> [Problem requirements]: There is material below. Print exactly the lines starting at the line with "О компании (25, 2572)" and ending at the line with "Langdistanz (206, 558)", ends included, and no others.
= = = = =
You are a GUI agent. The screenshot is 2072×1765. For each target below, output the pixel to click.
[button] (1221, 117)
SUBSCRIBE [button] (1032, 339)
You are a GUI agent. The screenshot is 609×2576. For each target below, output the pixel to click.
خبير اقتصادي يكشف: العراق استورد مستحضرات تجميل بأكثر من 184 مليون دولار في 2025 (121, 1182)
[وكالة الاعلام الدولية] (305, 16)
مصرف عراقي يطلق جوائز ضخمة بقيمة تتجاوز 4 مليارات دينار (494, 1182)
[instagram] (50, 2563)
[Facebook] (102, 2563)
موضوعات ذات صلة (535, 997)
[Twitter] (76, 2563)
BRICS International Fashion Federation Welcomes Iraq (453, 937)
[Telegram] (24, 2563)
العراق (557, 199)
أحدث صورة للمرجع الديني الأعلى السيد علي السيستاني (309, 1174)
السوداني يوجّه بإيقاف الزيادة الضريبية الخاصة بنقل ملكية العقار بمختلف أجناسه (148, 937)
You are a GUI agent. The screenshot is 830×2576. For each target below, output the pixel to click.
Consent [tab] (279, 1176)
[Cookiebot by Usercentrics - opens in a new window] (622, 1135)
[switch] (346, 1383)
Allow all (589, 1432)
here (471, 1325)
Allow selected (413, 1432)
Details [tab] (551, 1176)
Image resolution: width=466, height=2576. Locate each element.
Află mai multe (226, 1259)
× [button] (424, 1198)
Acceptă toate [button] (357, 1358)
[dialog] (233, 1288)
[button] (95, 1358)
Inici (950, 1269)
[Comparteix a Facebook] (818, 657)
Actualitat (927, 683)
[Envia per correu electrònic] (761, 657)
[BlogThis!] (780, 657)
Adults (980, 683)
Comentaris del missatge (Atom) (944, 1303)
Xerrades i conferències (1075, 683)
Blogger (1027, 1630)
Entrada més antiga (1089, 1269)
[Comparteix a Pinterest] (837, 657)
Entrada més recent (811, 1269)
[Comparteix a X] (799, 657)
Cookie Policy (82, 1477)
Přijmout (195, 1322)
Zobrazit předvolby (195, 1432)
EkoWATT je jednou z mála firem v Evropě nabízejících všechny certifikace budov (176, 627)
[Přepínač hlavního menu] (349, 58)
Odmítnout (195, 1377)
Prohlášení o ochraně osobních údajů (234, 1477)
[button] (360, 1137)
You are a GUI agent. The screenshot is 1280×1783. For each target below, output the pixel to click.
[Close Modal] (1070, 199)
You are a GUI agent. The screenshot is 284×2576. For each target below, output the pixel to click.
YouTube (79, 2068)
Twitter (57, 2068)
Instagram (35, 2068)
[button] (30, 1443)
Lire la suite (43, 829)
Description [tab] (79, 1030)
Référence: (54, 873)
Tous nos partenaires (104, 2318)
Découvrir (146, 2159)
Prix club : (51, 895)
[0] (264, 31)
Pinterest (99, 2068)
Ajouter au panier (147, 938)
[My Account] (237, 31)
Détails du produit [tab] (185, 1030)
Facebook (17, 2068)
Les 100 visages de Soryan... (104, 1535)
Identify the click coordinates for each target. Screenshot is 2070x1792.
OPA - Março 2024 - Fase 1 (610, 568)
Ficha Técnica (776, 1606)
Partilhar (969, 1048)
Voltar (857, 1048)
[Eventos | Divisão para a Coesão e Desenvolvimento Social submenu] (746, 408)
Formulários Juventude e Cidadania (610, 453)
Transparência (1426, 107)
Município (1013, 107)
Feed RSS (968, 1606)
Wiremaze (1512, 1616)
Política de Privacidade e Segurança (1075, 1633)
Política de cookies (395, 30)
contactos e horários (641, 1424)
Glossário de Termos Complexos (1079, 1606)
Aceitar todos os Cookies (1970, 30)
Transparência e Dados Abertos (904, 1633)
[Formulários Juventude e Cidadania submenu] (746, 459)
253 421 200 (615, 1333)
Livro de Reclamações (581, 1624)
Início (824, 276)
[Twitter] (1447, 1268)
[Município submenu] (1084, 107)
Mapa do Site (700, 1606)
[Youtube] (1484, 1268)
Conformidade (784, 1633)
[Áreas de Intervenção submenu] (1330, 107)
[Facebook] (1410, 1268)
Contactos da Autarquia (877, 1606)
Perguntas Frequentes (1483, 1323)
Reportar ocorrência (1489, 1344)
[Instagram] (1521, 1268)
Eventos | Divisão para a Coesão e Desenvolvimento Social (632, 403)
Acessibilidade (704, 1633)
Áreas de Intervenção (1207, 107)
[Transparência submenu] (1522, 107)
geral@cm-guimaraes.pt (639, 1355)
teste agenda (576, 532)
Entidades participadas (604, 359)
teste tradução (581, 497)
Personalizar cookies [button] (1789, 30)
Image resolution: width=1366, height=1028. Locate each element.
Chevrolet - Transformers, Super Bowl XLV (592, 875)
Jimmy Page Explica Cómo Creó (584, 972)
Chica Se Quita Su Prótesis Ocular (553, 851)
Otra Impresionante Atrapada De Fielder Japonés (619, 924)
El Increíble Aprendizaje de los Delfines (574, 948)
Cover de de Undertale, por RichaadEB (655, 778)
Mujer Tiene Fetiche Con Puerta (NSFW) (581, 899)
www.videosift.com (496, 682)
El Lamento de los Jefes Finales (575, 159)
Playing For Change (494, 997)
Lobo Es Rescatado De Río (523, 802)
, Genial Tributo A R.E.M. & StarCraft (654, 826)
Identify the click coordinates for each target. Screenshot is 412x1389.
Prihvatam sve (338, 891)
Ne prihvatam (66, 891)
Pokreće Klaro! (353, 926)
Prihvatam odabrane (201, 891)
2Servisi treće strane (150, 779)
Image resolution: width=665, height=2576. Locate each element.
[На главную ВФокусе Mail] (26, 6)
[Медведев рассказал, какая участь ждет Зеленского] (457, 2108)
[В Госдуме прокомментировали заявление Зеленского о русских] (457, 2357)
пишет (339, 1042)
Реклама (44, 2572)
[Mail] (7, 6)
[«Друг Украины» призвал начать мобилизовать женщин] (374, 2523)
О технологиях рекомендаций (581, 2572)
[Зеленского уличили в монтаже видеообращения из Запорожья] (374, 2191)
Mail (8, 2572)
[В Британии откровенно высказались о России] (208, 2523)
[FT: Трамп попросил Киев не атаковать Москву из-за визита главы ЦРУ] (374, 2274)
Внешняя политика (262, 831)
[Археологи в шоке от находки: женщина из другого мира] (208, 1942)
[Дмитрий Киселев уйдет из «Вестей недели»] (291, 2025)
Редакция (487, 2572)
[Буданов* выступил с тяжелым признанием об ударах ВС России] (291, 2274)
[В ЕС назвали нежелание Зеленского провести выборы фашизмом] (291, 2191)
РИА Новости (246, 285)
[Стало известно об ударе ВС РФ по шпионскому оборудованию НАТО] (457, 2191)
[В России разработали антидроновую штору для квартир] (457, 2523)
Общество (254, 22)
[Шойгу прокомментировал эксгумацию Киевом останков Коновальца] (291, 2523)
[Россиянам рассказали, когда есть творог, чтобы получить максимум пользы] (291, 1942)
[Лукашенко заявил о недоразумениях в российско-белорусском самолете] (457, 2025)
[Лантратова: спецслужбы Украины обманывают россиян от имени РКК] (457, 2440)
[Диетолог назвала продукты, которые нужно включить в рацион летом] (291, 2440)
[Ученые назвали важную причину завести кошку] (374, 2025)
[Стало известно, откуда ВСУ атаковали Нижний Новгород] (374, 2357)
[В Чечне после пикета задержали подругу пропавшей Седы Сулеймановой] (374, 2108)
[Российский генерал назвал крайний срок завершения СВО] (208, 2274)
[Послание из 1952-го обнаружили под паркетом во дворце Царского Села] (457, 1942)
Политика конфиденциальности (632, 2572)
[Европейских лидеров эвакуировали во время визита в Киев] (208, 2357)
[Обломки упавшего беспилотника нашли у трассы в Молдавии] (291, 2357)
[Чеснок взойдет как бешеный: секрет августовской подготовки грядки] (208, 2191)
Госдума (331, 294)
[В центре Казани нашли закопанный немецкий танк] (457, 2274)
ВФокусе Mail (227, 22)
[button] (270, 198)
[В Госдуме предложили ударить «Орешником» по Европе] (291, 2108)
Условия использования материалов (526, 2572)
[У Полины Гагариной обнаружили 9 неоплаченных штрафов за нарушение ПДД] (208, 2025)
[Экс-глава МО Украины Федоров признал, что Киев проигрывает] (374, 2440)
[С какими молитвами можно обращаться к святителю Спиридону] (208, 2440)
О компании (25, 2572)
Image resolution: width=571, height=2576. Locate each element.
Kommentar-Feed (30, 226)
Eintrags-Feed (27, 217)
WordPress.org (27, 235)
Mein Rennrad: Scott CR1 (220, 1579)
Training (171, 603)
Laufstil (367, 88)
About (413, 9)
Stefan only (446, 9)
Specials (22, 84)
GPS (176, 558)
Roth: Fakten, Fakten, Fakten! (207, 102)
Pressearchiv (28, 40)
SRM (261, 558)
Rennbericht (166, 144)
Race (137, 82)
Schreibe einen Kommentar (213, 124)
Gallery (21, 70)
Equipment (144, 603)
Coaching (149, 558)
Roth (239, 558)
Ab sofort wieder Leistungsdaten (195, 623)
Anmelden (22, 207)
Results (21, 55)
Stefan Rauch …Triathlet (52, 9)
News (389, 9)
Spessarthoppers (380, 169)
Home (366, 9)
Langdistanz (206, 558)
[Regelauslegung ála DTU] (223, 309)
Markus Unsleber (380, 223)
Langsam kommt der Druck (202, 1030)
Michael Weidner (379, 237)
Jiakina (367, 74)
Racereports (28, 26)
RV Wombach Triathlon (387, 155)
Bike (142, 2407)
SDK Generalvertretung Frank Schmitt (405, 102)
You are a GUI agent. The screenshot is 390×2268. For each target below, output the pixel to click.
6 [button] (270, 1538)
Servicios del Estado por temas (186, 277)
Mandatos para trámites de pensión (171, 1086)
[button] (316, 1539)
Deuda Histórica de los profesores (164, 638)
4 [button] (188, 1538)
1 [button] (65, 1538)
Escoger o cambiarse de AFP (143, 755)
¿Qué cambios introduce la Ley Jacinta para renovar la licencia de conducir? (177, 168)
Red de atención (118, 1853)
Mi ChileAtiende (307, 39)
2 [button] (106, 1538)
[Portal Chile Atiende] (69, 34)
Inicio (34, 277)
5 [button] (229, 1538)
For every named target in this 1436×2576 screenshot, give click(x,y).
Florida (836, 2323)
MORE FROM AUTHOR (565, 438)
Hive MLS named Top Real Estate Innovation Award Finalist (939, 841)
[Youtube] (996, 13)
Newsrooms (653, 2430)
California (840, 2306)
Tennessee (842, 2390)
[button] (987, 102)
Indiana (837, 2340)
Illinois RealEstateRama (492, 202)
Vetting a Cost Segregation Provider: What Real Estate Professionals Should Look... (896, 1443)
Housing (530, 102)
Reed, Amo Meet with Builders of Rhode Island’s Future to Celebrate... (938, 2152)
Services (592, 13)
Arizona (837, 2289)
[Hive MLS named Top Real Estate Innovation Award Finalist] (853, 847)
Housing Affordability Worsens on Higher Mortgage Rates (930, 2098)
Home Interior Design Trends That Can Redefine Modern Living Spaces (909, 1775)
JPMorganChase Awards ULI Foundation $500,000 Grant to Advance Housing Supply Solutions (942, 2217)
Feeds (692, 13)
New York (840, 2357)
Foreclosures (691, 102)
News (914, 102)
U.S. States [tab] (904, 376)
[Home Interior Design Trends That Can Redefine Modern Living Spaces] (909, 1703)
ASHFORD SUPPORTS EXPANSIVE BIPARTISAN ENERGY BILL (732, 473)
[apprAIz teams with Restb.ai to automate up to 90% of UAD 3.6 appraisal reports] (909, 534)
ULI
= = = = =
> [Solution for this exercise]:
О компании (25, 2572)
Image resolution: width=571, height=2576. Locate each element.
Kommentar-Feed (30, 226)
Eintrags-Feed (27, 217)
WordPress.org (27, 235)
Mein Rennrad: Scott CR1 (220, 1579)
Training (171, 603)
Laufstil (367, 88)
About (413, 9)
Stefan only (446, 9)
Specials (22, 84)
GPS (176, 558)
Roth: Fakten, Fakten, Fakten! (207, 102)
Pressearchiv (28, 40)
SRM (261, 558)
Rennbericht (166, 144)
Race (137, 82)
Schreibe einen Kommentar (213, 124)
Gallery (21, 70)
Equipment (144, 603)
Coaching (149, 558)
Roth (239, 558)
Ab sofort wieder Leistungsdaten (195, 623)
Anmelden (22, 207)
Results (21, 55)
Stefan Rauch …Triathlet (52, 9)
News (389, 9)
Spessarthoppers (380, 169)
Home (366, 9)
Langdistanz (206, 558)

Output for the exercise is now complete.